» WHAT TO DO: Find the string "computer" in the records. Copy every line it appears in.
(DATASET)
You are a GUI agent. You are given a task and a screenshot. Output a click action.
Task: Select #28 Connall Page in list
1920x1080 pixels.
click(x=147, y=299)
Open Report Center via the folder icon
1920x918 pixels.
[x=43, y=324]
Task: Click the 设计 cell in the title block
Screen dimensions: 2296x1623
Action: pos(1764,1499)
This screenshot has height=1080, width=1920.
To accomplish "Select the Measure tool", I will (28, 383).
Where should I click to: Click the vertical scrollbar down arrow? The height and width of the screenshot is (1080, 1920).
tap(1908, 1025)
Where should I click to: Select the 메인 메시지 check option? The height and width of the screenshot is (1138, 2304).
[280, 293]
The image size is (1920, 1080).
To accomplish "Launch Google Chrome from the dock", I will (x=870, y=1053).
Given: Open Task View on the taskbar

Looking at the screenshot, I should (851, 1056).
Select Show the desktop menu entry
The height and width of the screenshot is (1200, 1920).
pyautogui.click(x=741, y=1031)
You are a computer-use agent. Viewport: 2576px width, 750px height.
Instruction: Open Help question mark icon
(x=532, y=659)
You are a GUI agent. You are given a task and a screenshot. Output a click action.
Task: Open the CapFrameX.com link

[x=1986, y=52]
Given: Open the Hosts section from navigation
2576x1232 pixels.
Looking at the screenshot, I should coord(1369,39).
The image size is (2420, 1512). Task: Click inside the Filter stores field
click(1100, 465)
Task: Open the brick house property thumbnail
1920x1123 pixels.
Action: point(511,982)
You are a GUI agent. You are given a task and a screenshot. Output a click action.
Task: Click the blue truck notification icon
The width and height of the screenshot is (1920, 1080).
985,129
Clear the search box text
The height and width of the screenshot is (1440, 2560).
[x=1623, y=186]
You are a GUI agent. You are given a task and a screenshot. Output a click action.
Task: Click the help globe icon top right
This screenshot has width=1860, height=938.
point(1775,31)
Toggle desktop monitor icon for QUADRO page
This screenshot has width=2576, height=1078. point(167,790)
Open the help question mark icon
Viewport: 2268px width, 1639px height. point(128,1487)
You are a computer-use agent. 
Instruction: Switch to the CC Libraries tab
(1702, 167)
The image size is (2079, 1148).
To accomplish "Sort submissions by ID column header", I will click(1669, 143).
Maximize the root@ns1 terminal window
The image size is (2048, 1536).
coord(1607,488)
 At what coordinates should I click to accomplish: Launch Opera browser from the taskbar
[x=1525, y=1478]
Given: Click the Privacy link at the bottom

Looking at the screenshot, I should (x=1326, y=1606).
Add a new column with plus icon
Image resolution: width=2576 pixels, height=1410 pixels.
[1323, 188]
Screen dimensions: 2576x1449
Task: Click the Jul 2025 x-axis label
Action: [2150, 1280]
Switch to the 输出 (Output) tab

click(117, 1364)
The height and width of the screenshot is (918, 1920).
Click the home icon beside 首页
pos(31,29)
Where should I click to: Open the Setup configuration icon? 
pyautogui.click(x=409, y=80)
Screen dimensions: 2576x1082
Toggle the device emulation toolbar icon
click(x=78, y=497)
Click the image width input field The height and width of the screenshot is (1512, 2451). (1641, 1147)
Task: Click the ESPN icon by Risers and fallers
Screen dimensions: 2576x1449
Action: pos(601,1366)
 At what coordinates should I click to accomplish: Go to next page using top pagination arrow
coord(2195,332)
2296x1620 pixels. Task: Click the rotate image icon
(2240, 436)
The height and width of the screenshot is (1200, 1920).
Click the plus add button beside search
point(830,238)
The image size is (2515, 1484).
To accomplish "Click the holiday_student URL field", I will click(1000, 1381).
(End DATASET)
» RESPONSE TO THIS EXERCISE:
You are a computer-use agent. Viewport: 2576px width, 750px height.
You are a computer-use agent. 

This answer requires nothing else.